## Records for processing

|---|

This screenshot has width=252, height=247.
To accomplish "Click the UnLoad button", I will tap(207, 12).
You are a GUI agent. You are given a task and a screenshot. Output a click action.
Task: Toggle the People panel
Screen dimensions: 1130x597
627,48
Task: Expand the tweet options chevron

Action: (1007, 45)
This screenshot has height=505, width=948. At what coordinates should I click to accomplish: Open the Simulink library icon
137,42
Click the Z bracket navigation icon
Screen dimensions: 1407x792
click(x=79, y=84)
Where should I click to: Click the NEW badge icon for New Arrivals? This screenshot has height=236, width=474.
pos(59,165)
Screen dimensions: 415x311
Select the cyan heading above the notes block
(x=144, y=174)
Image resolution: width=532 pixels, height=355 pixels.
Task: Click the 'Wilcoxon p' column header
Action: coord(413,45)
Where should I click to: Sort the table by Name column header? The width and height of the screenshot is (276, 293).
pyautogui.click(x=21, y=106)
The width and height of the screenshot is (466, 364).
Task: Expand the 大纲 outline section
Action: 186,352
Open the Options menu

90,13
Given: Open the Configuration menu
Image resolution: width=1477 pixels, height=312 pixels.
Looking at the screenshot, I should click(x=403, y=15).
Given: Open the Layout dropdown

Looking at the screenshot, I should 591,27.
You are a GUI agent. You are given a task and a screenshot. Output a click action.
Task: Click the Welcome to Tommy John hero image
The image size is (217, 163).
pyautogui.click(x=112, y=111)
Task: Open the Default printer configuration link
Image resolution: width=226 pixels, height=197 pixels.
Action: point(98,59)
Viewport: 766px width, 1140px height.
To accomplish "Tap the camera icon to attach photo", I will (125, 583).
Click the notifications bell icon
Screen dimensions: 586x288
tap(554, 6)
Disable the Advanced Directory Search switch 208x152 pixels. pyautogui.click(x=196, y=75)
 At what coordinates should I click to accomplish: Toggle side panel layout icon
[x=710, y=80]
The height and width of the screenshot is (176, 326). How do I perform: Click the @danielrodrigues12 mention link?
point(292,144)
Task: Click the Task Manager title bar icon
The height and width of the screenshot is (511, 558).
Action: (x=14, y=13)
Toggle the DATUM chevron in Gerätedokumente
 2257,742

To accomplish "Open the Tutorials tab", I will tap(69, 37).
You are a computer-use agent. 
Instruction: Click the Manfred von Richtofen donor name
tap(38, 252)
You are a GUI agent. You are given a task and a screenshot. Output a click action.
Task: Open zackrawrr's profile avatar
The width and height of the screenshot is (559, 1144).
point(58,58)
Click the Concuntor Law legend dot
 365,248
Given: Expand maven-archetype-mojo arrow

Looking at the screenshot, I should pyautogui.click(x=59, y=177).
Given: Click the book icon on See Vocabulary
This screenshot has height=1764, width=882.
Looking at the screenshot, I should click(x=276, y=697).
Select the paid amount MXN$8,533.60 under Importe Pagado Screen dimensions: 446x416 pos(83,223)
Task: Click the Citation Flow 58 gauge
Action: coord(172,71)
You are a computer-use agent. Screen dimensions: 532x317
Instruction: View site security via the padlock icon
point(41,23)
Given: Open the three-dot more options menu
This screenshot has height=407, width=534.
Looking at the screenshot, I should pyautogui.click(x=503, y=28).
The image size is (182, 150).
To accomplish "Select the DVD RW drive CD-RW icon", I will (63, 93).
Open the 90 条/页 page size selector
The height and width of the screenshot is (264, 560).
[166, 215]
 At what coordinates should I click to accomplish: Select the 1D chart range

|---|

Copy out each entry above with no deviation.

This screenshot has width=252, height=247.
To accomplish "Click the UnLoad button", I will tap(207, 12).
You are a GUI agent. You are given a task and a screenshot. Output a click action.
Task: Toggle the People panel
Screen dimensions: 1130x597
627,48
Task: Expand the tweet options chevron

Action: (1007, 45)
This screenshot has height=505, width=948. At what coordinates should I click to accomplish: Open the Simulink library icon
137,42
Click the Z bracket navigation icon
Screen dimensions: 1407x792
click(x=79, y=84)
Where should I click to: Click the NEW badge icon for New Arrivals? This screenshot has height=236, width=474.
pos(59,165)
Screen dimensions: 415x311
Select the cyan heading above the notes block
(x=144, y=174)
Image resolution: width=532 pixels, height=355 pixels.
Task: Click the 'Wilcoxon p' column header
Action: coord(413,45)
Where should I click to: Sort the table by Name column header? The width and height of the screenshot is (276, 293).
pyautogui.click(x=21, y=106)
The width and height of the screenshot is (466, 364).
Task: Expand the 大纲 outline section
Action: 186,352
Open the Options menu

90,13
Given: Open the Configuration menu
Image resolution: width=1477 pixels, height=312 pixels.
Looking at the screenshot, I should click(x=403, y=15).
Given: Open the Layout dropdown

Looking at the screenshot, I should 591,27.
You are a GUI agent. You are given a task and a screenshot. Output a click action.
Task: Click the Welcome to Tommy John hero image
The image size is (217, 163).
pyautogui.click(x=112, y=111)
Task: Open the Default printer configuration link
Image resolution: width=226 pixels, height=197 pixels.
Action: point(98,59)
Viewport: 766px width, 1140px height.
To accomplish "Tap the camera icon to attach photo", I will (125, 583).
Click the notifications bell icon
Screen dimensions: 586x288
tap(554, 6)
Disable the Advanced Directory Search switch 208x152 pixels. pyautogui.click(x=196, y=75)
 At what coordinates should I click to accomplish: Toggle side panel layout icon
[x=710, y=80]
The height and width of the screenshot is (176, 326). How do I perform: Click the @danielrodrigues12 mention link?
point(292,144)
Task: Click the Task Manager title bar icon
The height and width of the screenshot is (511, 558).
Action: (x=14, y=13)
Toggle the DATUM chevron in Gerätedokumente
 2257,742

To accomplish "Open the Tutorials tab", I will tap(69, 37).
You are a computer-use agent. 
Instruction: Click the Manfred von Richtofen donor name
tap(38, 252)
You are a GUI agent. You are given a task and a screenshot. Output a click action.
Task: Open zackrawrr's profile avatar
The width and height of the screenshot is (559, 1144).
point(58,58)
Click the Concuntor Law legend dot
 365,248
Given: Expand maven-archetype-mojo arrow

Looking at the screenshot, I should pyautogui.click(x=59, y=177).
Given: Click the book icon on See Vocabulary
This screenshot has height=1764, width=882.
Looking at the screenshot, I should click(x=276, y=697).
Select the paid amount MXN$8,533.60 under Importe Pagado Screen dimensions: 446x416 pos(83,223)
Task: Click the Citation Flow 58 gauge
Action: coord(172,71)
You are a computer-use agent. Screen dimensions: 532x317
Instruction: View site security via the padlock icon
point(41,23)
Given: Open the three-dot more options menu
This screenshot has height=407, width=534.
Looking at the screenshot, I should pyautogui.click(x=503, y=28).
The image size is (182, 150).
To accomplish "Select the DVD RW drive CD-RW icon", I will (63, 93).
Open the 90 条/页 page size selector
The height and width of the screenshot is (264, 560).
[166, 215]
 At what coordinates should I click to accomplish: Select the 1D chart range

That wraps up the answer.